- Las experiencias de un sacerdote de Chicago, según el relato de un etnógrafo
La participación activa en las prácticas artísticas y culturales no sólo fomenta la participación cívica, sino que también puede ser una fuente importante de ingresos. Por ejemplo, hay muchos inmigrantes mexicanos que gastan tanto dinero en música que los promotores y dueños de los locales compiten intensamente por su patrocinio. Hay empresas, como el salón de baile Aragón, que reciben ingresos considerables cuando presentan funciones dirigidas a la población latina de la ciudad.

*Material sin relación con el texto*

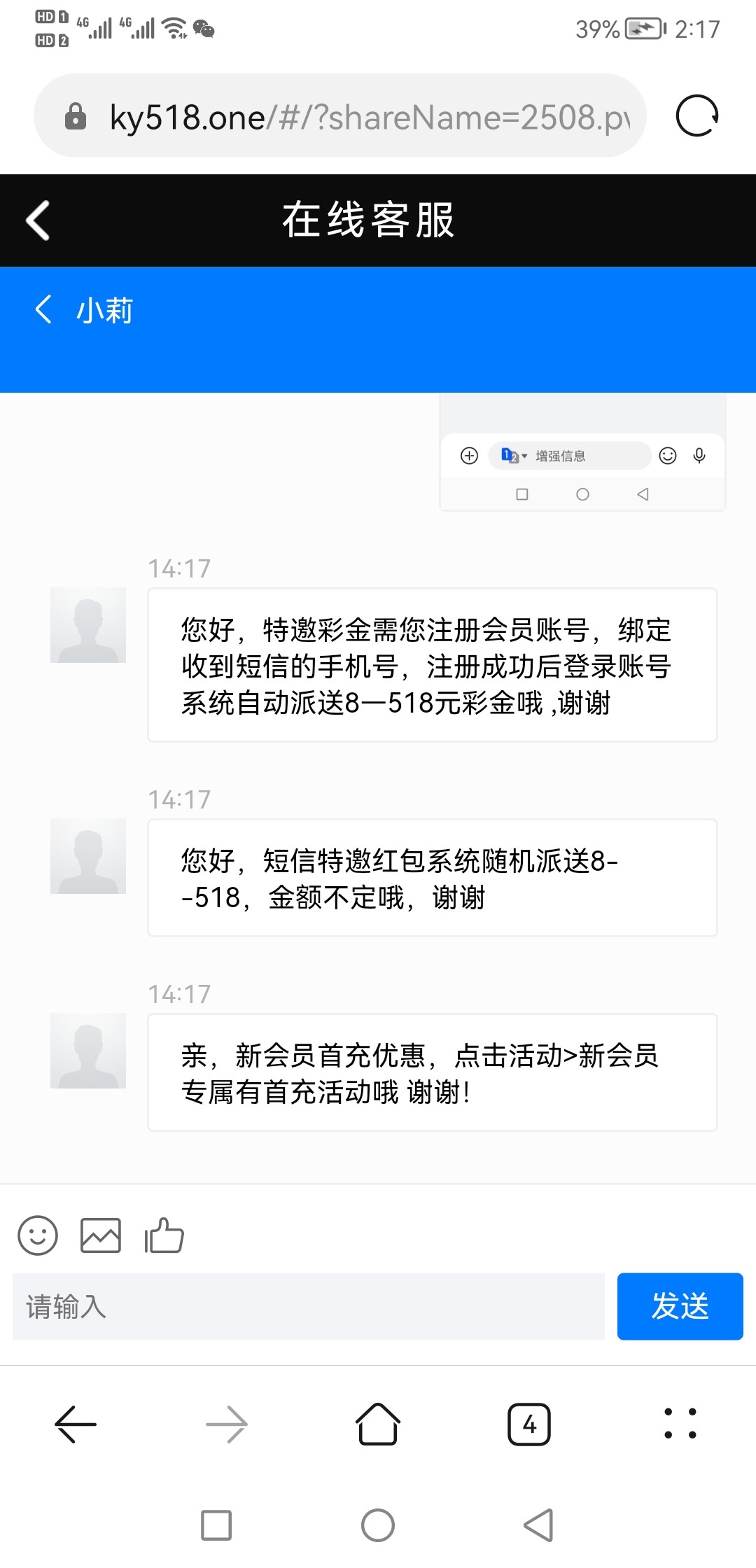Go back using browser back arrow
This screenshot has width=756, height=1568.
click(76, 1424)
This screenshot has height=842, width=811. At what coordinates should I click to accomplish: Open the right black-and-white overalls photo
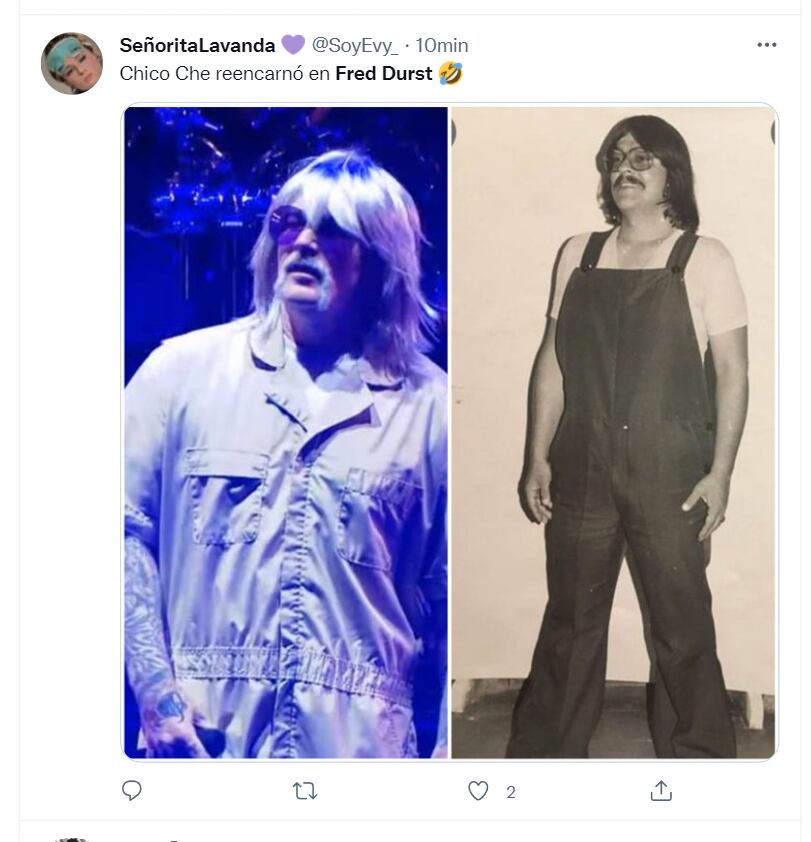pos(613,431)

Las empresas locales se interesan por los inmigrantes mexicanos por cuestiones no sólo de patrocinio sino también de promoción. A pesar de los generosos presupuestos publicitarios de algunos locales, la mejor manera de promocionar una función es de boca en boca. Las personas y organizaciones que han aprovechado las redes sociales de los inmigrantes para promocionar sus propios mensajes y productos, frecuentemente han logrado revitalizar sus propias empresas. Como las redes sociales influyen tanto en el comportamiento de sus integrantes, constituyen la forma de publicidad más persuasiva, como ya se reconoce incluso entre empresas grandes. Por eso, una inversión mínima en las artes populares como, por ejemplo, la lectura de poesía o grupos de acolchado puede redundar en ganancias importantes gracias al patrocinio de la comunidad de inmigrantes.